On Sat, 09 Jul 2011 10:44:45 +0200
Bastien <address@hidden> wrote:

> > http://www.kernel.org/pub/software/scm/git/docs/howto/maintain-git.txt  
> Nice read, thanks.
> I guess the relevance of such a development model mainly depends on
> how many developers are trying to collaborate, and at what pace.
> Let's see if a problem emerges from our current development model, and
> how to fix it then.

Of course. :)

A model based on Junio's notes just came to my mind and I thought maybe
I should share it just so that it stays in the archive for the future.

So far I think we can break down the development of org into certain
feature enhancements or new features and bug fixes. So maybe there
could be topic branches based on master for the various features
(lists, babel, latex export, odt export, any future attempt at code
refactoring and so on) and a bugfix branch based on maint.

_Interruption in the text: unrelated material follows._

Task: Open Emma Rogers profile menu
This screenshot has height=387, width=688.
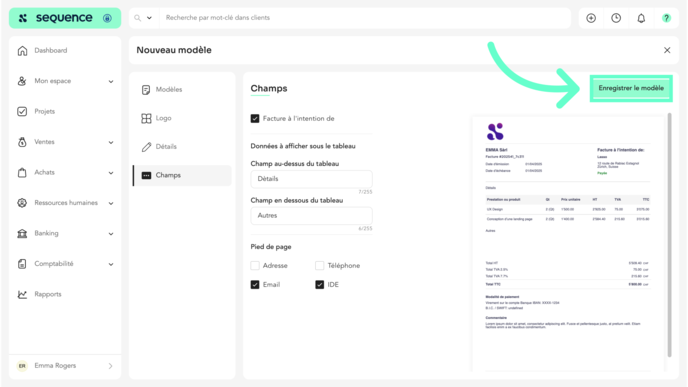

Since usually a small set of devs work on each feature, it might be
easier to collaborate and be more adventurous (since its not a change
to master) during development. Also this would mean people interested
in a specific feature could simply pull in the HEAD of these branches
from time to time. And once the feature devs think the enhancements are
relatively stable, you could pull it into master (a simple two way

Now since the bugfix branch is based on maint, it will be a lot easier
to release critical fixes and could be merged into all branches (any
topic branch or master). This will let you release point releases very
easily (just fast-forward maint and tag). Master could host
documentation or other non-critical bug fixes.

For major releases you would need to do a few three-way merges (i.e.
pulling several topic branches into master or pulling the bugfix branch
into master) and finally make a commit changing the release tags and
version strings and merge into maint and tag it as release_<n+1>. Then
the bugfix branch could be fast-forwarded to the new release and the
process can start over again.

To summarise, the above is solely based on merges and no need for
tracking down individual commits (unless something goes wrong of
course :-p). This makes full use of git's capability of three way
merges and hopefully simplifies a lot of the maintainer tasks. :)

PS: On the downside this does imply you would have to understand the
various merge strategies git uses very well. :-p


Open source is the future. It sets us free.